#### SOURCE EXCERPT:
-=-=-=-=-

This week’s post is sponsored by YCharts. YCharts is giving 100 of our readers free access to their Professional platform until December 16th. Sign up here. With YCharts you can conduct investment research, monitor the markets, and share insights with others.
The charts and themes from the past week that tell an interesting story in markets and investing…
1) The Housing Recession
The debate over whether the US economy is in a recession rages on, but there’s is no doubt about the status of the US housing market. This is what a housing recession looks like:
-The US Housing Market Index (measure of homebuilder confidence) fell for the 11th consecutive month to its lowest level since April 2020. 37% of builders reported cutting prices in November, with an average price reduction of 6%.
-Building Permits hit a 26-month low in October, down 10% year-over-year.
-US Existing Home Sales fell for the 9th consecutive month, down 28% over the last year. This is the largest YoY decline since February 2008.
-The median price of an existing home sold in the US has now fallen 8% from its peak in June, the largest 4-month % decline since November 2008 to February 2009. After the last housing bubble peaked, prices fell 33%. Incredibly, the same decline today would only bring prices back to February 2020 levels.
2) The Earnings Recession
Housing is not the only downturn we’ve seen this year.
With 95% of companies reported, S&P 500 Q3 GAAP earnings are down 10% year-over-year, the 2nd quarter in row of negative YoY growth. And if current guidance/estimates are correct, we’ll likely see this trend continue in Q4.
The big question is what happens after that, as stocks have already moved lower this year in tandem with earnings. Will earnings bounce back in 2023 as is currently expected (13% earnings growth), or will the downturn continue?
3) Fully Inverted
The best argument for a deeper decline in earnings is that the US recession debate will finally be resolved in the coming months with a clear economic downturn.
On the top of the list of leading indicators pointing to future economic weakness is the yield curve, which is now fully inverted.
The shortest maturity 1-month Treasury bill yield (3.93%) rose above the longest maturity 30-Year Treasury bond yield (3.89%) last week, a relatively rare occurrence.
The last 2 times that happened?
-August – September 2019 (recession started in March 2020)
-August 2006 – August 2007 (recession started in January 2008).
In addition to the yield curve, many other leading indicators (housing, ISM new orders, stocks, etc.) are pointing to a weaker economy.
As a result, the 6-month growth rate in the Leading Economic Index fell further into negative territory in October and is at levels that have signaled a high probability of recession in the past (2020, 2008, and 2001).
4) Hitting the Brakes
Meanwhile, the Fed continues to hit the brakes, something we haven’t seen in a bear market since the early 1980s.
The Fed’s balance sheet is now at a 52-week low for the first time since December 2019, down $340 billion from its peak in April and $133 billion over the last 5 weeks. This is the largest 5-week decline since July 2020.

-=-=-=-=-

[Source data]
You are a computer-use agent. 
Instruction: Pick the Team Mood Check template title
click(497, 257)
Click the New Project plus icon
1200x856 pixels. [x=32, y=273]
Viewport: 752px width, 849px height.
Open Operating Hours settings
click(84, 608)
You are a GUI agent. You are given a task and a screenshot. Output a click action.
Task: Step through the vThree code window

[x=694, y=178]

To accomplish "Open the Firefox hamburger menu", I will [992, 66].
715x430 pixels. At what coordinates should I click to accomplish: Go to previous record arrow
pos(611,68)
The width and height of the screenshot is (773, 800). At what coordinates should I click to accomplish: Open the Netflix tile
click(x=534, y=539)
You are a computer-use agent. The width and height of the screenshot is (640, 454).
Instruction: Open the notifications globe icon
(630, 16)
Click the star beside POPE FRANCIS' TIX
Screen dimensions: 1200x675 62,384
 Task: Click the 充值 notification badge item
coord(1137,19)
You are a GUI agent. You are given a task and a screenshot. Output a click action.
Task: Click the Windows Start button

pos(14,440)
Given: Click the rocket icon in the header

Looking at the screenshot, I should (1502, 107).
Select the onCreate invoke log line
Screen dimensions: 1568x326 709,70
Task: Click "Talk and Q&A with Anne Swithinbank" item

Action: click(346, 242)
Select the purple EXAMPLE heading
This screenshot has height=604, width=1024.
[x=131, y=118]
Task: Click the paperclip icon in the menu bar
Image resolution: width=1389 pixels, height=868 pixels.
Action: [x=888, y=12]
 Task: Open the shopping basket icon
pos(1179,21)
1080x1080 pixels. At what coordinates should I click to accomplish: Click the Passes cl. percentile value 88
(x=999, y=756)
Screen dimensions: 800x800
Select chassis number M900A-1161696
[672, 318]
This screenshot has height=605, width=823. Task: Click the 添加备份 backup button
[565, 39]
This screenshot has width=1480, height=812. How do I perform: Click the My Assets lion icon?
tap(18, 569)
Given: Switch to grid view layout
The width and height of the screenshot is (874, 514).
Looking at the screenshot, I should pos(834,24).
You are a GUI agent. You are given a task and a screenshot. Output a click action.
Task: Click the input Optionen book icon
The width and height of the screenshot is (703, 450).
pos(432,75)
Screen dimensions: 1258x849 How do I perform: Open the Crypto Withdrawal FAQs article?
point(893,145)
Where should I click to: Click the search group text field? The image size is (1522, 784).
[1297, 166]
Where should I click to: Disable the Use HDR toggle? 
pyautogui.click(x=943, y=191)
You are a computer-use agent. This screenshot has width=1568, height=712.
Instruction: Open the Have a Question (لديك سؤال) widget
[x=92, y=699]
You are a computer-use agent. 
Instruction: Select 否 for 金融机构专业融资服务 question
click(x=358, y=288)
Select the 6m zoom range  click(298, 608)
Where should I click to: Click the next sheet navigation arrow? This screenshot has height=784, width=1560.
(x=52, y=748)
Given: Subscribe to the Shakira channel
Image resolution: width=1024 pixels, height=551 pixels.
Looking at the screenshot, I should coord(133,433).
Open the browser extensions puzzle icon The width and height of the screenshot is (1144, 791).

-=-=-=-=-

#### TASKS TO COMPLETE:
1. In the market roundup, copy word for word the stretch from "The last 2 times" through "2008, and 2001).".
2. Quote the stretch of the records from the line containing "This screenshot has width=1480, height=812." through the line containing "click(x=358, y=288)", with both of those lines included.

#### SOLUTIONS IN ORDER:
1.
The last 2 times that happened?
-August – September 2019 (recession started in March 2020)
-August 2006 – August 2007 (recession started in January 2008).
In addition to the yield curve, many other leading indicators (housing, ISM new orders, stocks, etc.) are pointing to a weaker economy.
As a result, the 6-month growth rate in the Leading Economic Index fell further into negative territory in October and is at levels that have signaled a high probability of recession in the past (2020, 2008, and 2001).

2.
This screenshot has width=1480, height=812. How do I perform: Click the My Assets lion icon?
tap(18, 569)
Given: Switch to grid view layout
The width and height of the screenshot is (874, 514).
Looking at the screenshot, I should pos(834,24).
You are a GUI agent. You are given a task and a screenshot. Output a click action.
Task: Click the input Optionen book icon
The width and height of the screenshot is (703, 450).
pos(432,75)
Screen dimensions: 1258x849 How do I perform: Open the Crypto Withdrawal FAQs article?
point(893,145)
Where should I click to: Click the search group text field? The image size is (1522, 784).
[1297, 166]
Where should I click to: Disable the Use HDR toggle? 
pyautogui.click(x=943, y=191)
You are a computer-use agent. This screenshot has width=1568, height=712.
Instruction: Open the Have a Question (لديك سؤال) widget
[x=92, y=699]
You are a computer-use agent. 
Instruction: Select 否 for 金融机构专业融资服务 question
click(x=358, y=288)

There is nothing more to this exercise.